**Excerpted passage**:

──────────

Admittedly I'm not sure that you can consider one of them that went from i386
to amd64 as the same install simply because /var/lib/portage/world and
/etc/portage/ (plus a few other bits) are the same. I still use it and it's on
its fifth or sixth incarnation as my current laptop.

Trigger's broom?

(OK
[https://en.wikipedia.org/wiki/List_of_Ship_of_Theseus_exampl...](https://en.wikipedia.org/wiki/List_of_Ship_of_Theseus_examples))

------
derekp7
[http://www.snebu.com](http://www.snebu.com) \-- something I wrote because I
wanted snapshot style backups, but without the link farm that rsync-based
snapshot backups produce. Snebu does file-level deduplication, compression,
multi-host support, files are stored in regular lzo-compressed files, and
metadata is in a catalog stored in a sqlite database.

Only real things missing is encryption support (working on that), and backing
up KVM virtual machines from the host (working on that too).

------
brensmith
For both windows/linux/macOS boxen we use burp. Replaced a propietary program
used for over 15 years. [http://burp.grke.org/](http://burp.grke.org/) I
highly recommend it.

------
cmurf
Mostly local network storage which is backedup multiple times automatically,
for the laptop I do manual btrfs send/receives manly to get things restored
_exactly_ the way they were.

──────────

**Aim A**:
According to the backup discussion, where does Snebu store its metadata catalog?

──────────

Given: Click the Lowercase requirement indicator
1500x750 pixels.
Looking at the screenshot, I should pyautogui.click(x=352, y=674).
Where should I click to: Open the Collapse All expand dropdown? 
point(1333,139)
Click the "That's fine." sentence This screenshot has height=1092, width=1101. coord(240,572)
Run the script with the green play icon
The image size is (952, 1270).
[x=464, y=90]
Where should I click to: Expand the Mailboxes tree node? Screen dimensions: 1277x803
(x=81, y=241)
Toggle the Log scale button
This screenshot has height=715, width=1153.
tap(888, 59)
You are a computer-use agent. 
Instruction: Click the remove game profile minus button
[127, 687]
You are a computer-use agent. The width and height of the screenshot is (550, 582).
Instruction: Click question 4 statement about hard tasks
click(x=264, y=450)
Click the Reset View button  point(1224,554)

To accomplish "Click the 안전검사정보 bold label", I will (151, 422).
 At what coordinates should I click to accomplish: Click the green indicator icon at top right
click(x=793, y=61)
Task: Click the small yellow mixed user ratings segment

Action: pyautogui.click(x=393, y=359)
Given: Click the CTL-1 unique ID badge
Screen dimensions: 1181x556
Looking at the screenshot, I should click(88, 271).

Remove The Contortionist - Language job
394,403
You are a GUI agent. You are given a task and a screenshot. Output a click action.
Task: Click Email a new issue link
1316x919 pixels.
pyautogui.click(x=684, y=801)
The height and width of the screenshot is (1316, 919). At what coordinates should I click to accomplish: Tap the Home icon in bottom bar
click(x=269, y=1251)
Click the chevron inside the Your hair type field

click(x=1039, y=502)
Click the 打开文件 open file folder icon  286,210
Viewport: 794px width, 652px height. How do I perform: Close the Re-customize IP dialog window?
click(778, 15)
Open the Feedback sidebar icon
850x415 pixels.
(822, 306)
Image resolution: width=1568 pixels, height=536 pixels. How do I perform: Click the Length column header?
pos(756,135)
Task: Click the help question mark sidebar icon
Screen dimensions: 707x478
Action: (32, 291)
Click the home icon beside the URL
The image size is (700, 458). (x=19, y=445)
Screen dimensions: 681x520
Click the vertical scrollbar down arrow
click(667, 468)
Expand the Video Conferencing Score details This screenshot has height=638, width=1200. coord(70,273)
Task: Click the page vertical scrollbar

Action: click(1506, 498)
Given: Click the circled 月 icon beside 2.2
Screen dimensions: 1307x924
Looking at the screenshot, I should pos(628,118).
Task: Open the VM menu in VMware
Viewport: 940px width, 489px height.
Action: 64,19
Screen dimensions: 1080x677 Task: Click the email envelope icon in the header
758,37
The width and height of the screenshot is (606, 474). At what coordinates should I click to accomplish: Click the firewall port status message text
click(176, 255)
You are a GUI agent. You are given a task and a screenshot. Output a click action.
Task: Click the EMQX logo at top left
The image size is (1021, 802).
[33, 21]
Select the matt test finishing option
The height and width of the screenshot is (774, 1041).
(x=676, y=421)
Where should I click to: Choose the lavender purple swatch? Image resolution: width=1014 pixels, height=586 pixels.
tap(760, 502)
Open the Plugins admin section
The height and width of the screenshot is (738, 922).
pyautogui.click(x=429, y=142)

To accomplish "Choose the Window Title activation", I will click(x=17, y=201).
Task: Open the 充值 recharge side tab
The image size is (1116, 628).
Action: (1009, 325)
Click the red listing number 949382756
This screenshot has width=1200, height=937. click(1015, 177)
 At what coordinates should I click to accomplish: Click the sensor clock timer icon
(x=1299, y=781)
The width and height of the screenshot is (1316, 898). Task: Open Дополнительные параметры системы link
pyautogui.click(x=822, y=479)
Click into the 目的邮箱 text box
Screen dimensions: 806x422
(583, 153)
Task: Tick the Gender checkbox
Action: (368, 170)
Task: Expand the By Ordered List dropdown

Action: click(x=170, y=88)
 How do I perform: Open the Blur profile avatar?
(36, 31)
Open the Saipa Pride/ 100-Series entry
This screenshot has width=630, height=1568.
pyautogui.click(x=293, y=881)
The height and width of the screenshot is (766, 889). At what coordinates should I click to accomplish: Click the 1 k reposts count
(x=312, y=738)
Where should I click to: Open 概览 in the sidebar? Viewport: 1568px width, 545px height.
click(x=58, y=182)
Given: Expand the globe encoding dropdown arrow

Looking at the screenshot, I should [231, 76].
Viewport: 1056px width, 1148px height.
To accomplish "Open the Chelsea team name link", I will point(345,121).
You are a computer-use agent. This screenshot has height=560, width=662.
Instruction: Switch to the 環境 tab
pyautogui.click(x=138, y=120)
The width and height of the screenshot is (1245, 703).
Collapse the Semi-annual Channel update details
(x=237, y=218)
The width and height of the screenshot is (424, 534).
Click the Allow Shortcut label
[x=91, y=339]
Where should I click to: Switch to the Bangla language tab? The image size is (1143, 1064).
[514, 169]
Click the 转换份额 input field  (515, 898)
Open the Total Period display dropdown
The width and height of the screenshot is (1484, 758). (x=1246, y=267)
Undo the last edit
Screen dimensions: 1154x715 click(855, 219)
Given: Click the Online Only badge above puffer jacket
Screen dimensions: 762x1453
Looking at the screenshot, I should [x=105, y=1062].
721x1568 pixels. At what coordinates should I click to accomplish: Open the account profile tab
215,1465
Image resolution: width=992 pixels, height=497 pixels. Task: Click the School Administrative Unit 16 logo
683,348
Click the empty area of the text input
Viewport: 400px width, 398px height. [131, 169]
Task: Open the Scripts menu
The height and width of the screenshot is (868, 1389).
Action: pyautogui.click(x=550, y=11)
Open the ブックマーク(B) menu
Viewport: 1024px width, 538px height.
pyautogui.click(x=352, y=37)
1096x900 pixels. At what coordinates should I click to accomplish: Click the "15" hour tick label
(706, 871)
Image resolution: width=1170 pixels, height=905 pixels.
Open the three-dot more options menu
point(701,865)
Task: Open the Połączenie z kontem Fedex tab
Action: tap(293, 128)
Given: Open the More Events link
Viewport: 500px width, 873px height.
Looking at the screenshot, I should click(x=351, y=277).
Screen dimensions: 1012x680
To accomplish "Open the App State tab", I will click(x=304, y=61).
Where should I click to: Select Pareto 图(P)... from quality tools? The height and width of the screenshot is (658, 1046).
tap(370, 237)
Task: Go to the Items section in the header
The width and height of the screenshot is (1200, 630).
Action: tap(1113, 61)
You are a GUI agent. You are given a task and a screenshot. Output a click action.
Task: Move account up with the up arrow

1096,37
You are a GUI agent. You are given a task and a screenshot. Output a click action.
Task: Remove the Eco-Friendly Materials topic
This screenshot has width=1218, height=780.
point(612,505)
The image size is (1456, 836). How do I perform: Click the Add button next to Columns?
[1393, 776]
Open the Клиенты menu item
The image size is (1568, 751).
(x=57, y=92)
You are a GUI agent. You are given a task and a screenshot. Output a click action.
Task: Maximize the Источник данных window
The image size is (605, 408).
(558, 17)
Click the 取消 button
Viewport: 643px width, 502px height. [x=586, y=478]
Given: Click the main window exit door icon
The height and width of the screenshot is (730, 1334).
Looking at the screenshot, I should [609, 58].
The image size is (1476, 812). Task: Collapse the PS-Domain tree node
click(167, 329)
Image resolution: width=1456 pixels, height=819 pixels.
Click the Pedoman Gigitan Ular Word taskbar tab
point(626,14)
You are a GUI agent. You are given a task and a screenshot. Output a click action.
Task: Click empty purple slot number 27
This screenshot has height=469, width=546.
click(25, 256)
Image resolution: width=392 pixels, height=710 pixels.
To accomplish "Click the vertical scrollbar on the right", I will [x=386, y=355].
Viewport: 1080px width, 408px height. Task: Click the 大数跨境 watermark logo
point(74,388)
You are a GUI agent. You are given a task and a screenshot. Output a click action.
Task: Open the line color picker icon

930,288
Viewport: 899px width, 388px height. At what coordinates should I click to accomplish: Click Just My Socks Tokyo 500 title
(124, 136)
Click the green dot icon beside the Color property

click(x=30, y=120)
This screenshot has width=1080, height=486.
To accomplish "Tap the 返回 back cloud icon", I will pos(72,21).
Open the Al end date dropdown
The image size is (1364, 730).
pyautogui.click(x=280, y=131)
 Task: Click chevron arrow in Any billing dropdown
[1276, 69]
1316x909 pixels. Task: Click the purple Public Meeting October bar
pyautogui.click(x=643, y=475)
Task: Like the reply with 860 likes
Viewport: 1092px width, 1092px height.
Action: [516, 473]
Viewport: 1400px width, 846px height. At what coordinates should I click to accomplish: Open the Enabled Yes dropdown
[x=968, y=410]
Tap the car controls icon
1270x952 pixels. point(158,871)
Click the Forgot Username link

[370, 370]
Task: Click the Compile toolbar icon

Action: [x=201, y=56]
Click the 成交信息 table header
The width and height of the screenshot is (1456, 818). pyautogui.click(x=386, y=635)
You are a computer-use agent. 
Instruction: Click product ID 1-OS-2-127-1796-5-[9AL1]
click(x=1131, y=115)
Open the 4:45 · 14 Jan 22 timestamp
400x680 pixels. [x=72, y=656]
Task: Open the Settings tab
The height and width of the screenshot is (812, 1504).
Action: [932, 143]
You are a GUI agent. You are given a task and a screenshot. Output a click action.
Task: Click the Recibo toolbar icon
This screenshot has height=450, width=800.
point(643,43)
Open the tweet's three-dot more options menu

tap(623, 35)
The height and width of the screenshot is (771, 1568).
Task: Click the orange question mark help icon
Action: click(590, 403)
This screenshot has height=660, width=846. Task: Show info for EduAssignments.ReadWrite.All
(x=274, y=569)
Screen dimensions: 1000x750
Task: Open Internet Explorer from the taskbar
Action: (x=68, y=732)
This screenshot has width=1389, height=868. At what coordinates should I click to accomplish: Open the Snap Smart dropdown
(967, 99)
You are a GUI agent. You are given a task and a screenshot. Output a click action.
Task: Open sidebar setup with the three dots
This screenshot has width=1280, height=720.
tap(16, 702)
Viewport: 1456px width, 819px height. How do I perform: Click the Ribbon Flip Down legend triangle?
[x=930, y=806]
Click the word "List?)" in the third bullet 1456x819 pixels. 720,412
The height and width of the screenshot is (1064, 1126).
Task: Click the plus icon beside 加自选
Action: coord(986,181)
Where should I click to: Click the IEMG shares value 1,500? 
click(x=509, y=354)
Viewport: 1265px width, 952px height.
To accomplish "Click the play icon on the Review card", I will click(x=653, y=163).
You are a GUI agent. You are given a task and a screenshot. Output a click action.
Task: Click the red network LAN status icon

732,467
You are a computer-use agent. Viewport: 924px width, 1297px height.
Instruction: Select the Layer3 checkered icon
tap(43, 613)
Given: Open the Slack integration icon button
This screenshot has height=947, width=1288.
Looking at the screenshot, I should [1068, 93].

──────────

**Aim B**:
Render the records as a JSON list of strings, one string per line and with blank lines omitted, beginning at the line that contains "The height and width of the screenshot is (1316, 919)." and stopping after the line that contains "Action: (32, 291)". Include only those lines.

**Task solution A**:
In a sqlite database.

**Task solution B**:
[
  "The height and width of the screenshot is (1316, 919). At what coordinates should I click to accomplish: Tap the Home icon in bottom bar",
  "click(x=269, y=1251)",
  "Click the chevron inside the Your hair type field",
  "click(x=1039, y=502)",
  "Click the 打开文件 open file folder icon  286,210",
  "Viewport: 794px width, 652px height. How do I perform: Close the Re-customize IP dialog window?",
  "click(778, 15)",
  "Open the Feedback sidebar icon",
  "850x415 pixels.",
  "(822, 306)",
  "Image resolution: width=1568 pixels, height=536 pixels. How do I perform: Click the Length column header?",
  "pos(756,135)",
  "Task: Click the help question mark sidebar icon",
  "Screen dimensions: 707x478",
  "Action: (32, 291)"
]